(Data extracted from a collection)
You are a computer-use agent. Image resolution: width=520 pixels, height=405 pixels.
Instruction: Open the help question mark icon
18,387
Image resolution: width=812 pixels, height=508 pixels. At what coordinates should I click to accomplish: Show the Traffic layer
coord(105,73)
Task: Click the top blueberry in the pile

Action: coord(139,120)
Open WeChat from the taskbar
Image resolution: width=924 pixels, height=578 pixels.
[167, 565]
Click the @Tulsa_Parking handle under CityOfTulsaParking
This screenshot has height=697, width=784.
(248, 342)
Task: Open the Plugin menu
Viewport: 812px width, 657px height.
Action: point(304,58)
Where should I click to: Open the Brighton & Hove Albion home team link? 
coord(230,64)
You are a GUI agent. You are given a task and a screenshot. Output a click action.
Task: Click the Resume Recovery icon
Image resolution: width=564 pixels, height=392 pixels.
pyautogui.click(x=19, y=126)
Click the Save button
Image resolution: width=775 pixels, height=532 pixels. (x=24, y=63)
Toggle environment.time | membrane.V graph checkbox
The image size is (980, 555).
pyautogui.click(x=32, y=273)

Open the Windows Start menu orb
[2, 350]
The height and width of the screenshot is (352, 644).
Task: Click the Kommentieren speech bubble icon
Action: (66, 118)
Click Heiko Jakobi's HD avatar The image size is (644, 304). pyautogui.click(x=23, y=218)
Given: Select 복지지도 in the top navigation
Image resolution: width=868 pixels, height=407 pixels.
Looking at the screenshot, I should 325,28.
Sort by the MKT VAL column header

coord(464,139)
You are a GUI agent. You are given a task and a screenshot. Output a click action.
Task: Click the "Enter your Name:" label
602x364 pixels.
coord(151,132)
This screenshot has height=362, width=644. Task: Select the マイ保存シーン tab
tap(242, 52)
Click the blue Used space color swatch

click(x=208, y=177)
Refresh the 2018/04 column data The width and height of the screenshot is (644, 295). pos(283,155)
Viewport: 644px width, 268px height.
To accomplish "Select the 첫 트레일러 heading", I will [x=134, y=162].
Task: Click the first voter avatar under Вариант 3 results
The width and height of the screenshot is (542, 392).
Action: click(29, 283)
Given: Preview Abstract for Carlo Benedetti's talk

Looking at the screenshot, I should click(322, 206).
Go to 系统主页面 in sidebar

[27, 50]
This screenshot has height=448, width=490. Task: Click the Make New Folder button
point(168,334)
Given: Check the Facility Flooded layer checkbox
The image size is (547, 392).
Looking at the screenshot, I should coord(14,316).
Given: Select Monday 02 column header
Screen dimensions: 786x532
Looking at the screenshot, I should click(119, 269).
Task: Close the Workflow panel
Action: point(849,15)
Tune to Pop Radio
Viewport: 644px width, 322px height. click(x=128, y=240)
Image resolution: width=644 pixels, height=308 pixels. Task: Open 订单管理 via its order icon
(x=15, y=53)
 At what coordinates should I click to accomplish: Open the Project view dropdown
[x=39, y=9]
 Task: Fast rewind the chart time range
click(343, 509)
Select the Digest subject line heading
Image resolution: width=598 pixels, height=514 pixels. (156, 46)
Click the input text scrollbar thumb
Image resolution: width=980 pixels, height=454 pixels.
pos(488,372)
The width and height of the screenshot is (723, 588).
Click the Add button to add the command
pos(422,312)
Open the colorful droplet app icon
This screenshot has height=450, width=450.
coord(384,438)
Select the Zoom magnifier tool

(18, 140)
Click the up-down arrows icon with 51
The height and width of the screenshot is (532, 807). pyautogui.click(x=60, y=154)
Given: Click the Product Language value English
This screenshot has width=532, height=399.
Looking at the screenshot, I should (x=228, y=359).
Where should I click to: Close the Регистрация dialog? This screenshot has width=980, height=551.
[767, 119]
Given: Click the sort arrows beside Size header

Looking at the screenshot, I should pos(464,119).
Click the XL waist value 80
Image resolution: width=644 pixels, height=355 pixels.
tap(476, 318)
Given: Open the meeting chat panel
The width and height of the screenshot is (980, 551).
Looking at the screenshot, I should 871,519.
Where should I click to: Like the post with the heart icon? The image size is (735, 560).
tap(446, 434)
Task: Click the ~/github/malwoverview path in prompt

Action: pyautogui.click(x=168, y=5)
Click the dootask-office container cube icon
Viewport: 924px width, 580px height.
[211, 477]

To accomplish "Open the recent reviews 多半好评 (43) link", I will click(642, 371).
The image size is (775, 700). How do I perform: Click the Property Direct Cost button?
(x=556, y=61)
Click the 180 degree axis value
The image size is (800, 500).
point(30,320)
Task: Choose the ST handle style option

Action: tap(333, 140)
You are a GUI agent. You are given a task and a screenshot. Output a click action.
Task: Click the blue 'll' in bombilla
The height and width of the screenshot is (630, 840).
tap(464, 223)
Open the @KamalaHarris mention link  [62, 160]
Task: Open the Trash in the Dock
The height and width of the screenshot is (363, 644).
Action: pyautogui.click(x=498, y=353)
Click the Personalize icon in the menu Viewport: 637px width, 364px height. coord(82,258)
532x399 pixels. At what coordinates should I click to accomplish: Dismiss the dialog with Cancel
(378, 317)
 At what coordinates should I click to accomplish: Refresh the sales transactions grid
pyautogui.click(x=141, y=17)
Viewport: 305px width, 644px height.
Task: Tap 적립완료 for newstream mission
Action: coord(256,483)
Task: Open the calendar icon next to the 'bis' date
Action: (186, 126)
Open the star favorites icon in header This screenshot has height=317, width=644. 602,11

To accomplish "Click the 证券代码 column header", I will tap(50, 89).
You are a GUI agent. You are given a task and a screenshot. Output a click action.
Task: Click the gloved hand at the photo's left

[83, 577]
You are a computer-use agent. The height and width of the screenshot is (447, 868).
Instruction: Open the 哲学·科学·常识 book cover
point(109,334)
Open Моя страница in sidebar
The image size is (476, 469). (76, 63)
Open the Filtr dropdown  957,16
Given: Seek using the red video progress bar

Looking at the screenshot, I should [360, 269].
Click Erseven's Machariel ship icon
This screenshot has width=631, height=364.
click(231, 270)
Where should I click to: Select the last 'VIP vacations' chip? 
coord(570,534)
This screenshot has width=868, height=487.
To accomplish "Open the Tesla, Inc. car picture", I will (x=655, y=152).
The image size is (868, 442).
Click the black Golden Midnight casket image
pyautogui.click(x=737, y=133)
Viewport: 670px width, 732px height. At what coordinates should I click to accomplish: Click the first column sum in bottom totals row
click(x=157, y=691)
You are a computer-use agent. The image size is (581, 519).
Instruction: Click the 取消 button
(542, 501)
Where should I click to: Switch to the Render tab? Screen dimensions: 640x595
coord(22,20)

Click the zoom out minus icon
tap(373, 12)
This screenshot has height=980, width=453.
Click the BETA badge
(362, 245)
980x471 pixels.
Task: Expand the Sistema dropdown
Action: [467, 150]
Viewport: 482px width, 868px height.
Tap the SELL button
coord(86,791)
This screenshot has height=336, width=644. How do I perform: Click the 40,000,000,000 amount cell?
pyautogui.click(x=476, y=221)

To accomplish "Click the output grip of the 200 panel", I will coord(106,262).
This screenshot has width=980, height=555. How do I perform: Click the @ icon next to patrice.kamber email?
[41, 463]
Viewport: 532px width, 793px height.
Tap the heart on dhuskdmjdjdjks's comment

◆ **TASK**
Would you copy out exactly the lines above that start at the one containing "This screenshot has width=532, height=399." and end at the one containing "Given: Open the meeting chat panel", inclusive?

◆ **RESPONSE**
This screenshot has width=532, height=399.
Looking at the screenshot, I should (x=228, y=359).
Where should I click to: Close the Регистрация dialog? This screenshot has width=980, height=551.
[767, 119]
Given: Click the sort arrows beside Size header

Looking at the screenshot, I should pos(464,119).
Click the XL waist value 80
Image resolution: width=644 pixels, height=355 pixels.
tap(476, 318)
Given: Open the meeting chat panel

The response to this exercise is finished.